I'm posting more later.

Cheers to all! - Leah
 
What a great life memory BKBuilds!  Thanks for sharing!  Honestly, I thought I was done contributing.  It's funny how one person saying something can trigger another thought in others.  Both you and Leah triggered that in me.  Leah, I love making people cry happy tears.  This short one may do so. 

One of our daughters is marrying into a big Italian family this Fall.  Our daughter and her fiance' have been together for years.  Her future inlaws, whom we dearly love, are members of a co-op winery and we help them bottle wine each fall.  Her future father-in-law has been making wine for decades.  Thirty some-odd years ago when he married his wife he made a red wine using grapes from a small vineyard that was known for amazing grapes, then served the wine at the wedding reception.  He still has one bottle of that original wine and showed it to us this past September when we helped them bottle last year's co-op run.  The original owner of the old vineyard has passed on, but his kids still run the small vineyard like their father did, creating amazing grapes for red wines. 

For his son and our daughter's wedding, the first of his kids to get married, he bought grapes again from the same old vineyard.  The wine is aging in barrels as I type.  We barrel tasted it last Thanksgiving and after only 6 weeks in the barrels it was already phenomenal!  It was the best barrel taste I've ever had the pleasure of sampling.  By the time it is bottled just before the wedding it will be absolutely heavenly!  In a family tradition he has started the wine will be served at the wedding reception.  He and I will toast our kids life together with their own wine, then my daughter and his son will carry their own special wine into their future together. Leah, I'll be sure to remember your words of wisdom when I offer my toast to the newlyweds. 

Salute!    
 
Noboundaries!!! Now that is one of the most beautiful stories I have ever heard!

Talk about a sentimental sip?

That wedding is going to be special - and like no other - splashed with such vino essence and all!
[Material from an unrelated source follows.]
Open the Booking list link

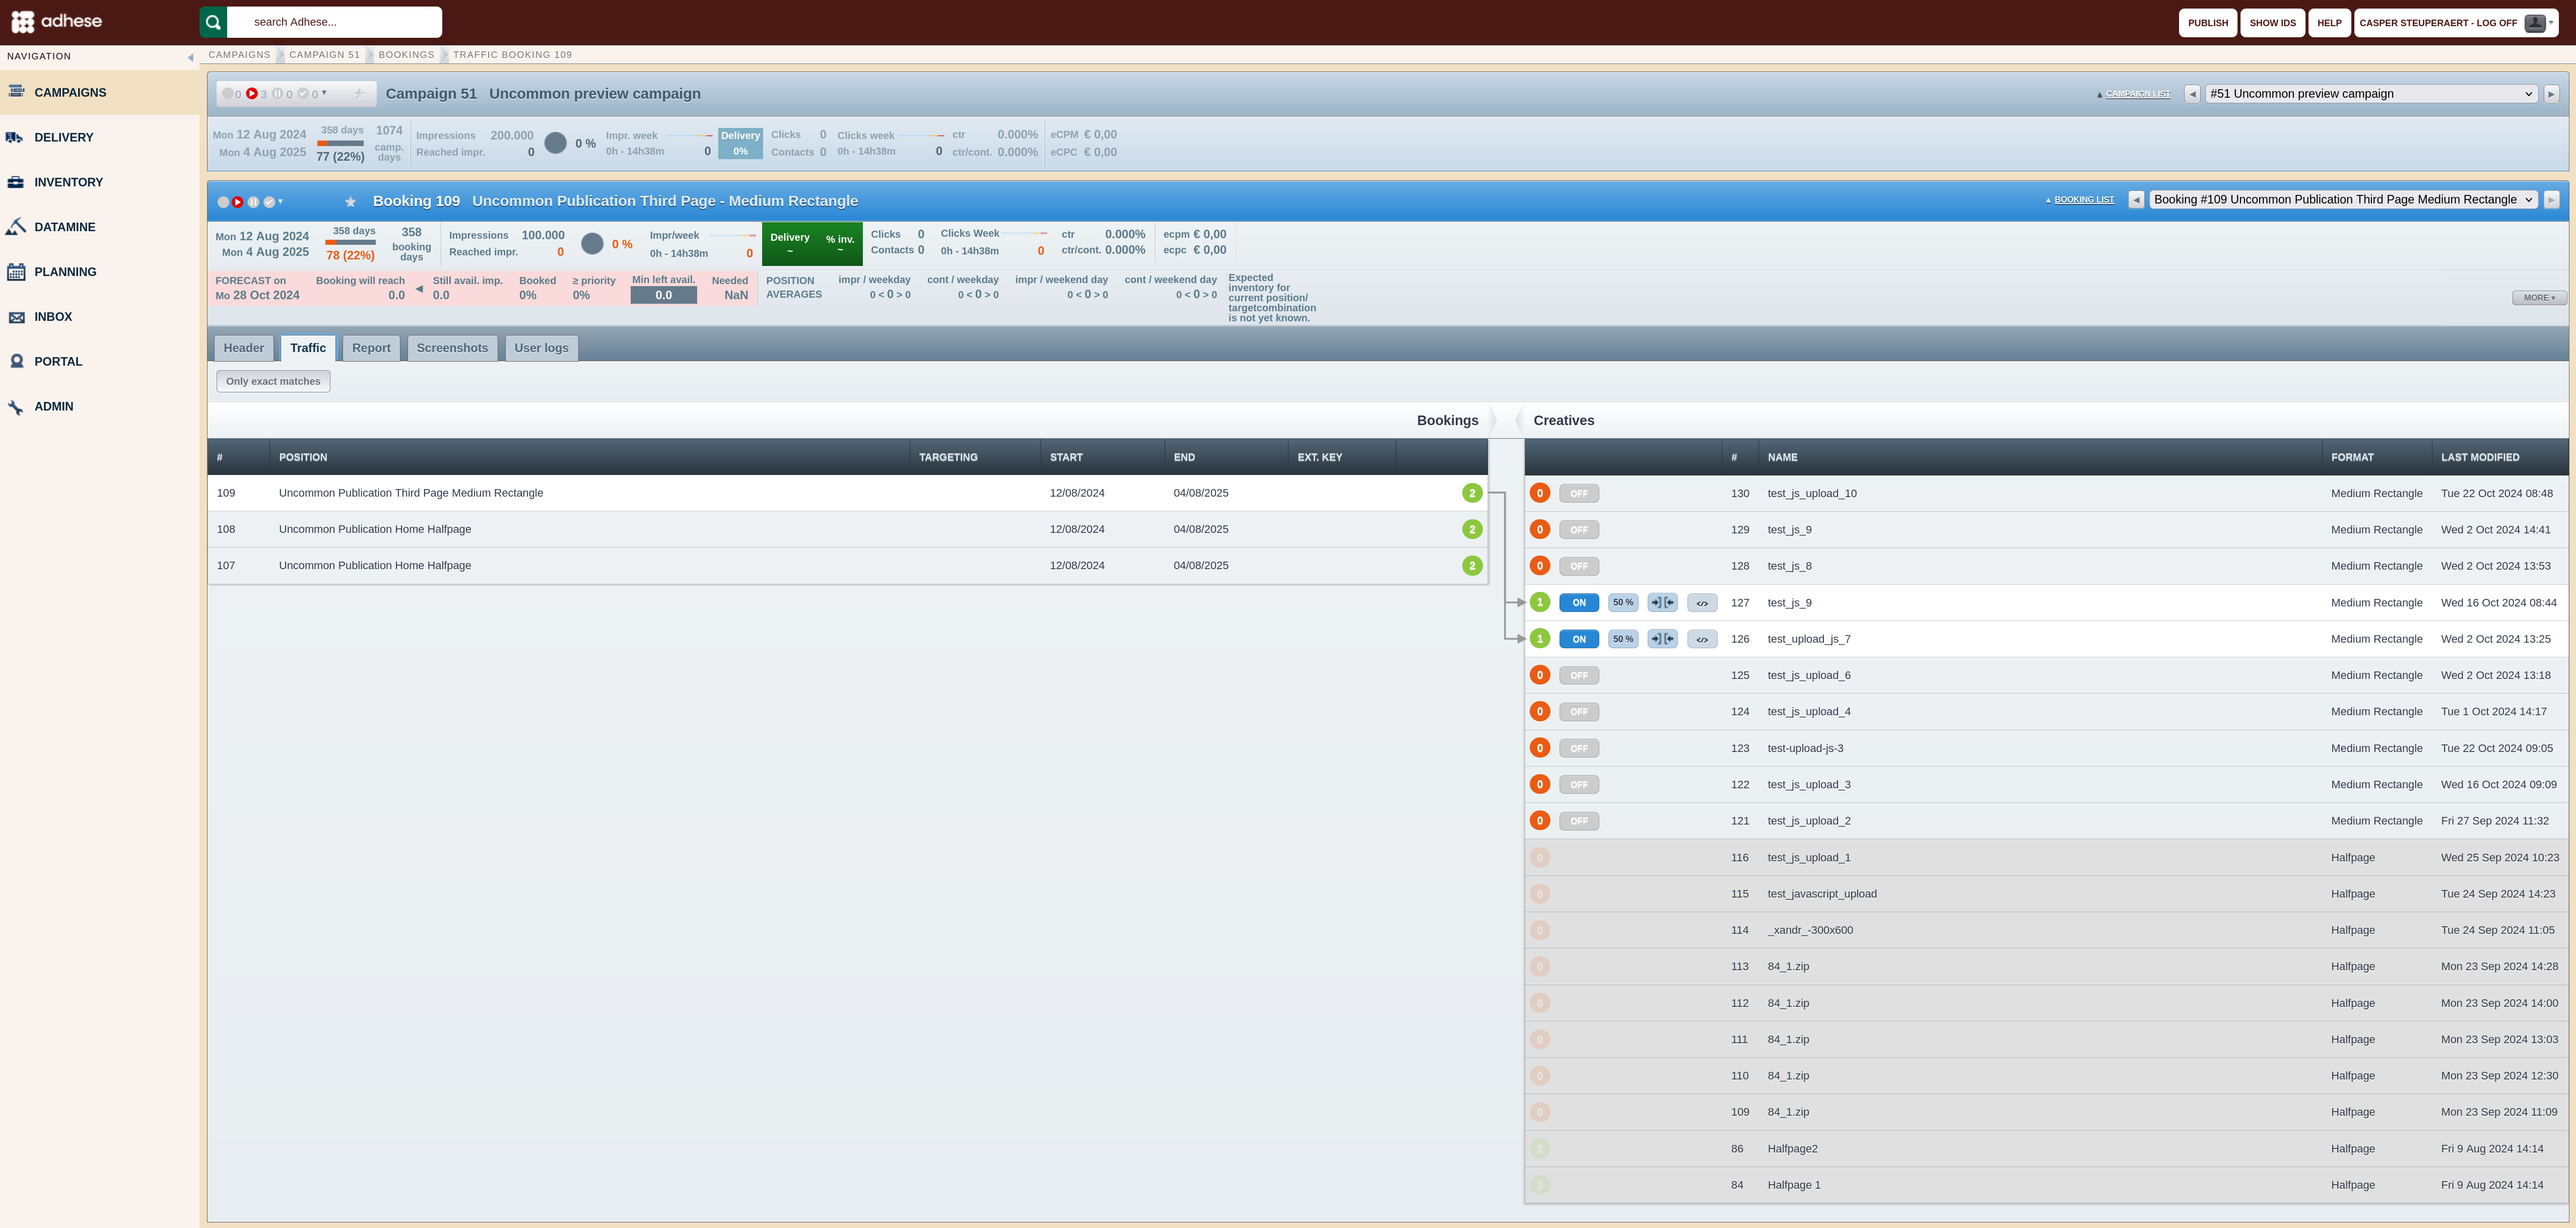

That is tremendous!!!

If my toast tips helped too? Well then I'm just flattered and delighted! (That system DOES work beautifully and so I'm thrilled that someone can read it here and put it to use)!

But the love that is going into the mere WINE for this dear wedding, and already???

Well I think that is indicative of all the warmth and "blended" family essence which goes into this unity and marriage therefore! Ahh, perhaps we have a rough outline of a toast started! Smiles.

Beautiful stuff!

Thanks for sharing!

I love this wine group!!!! It's about the best parts of life! Food, wine, and family!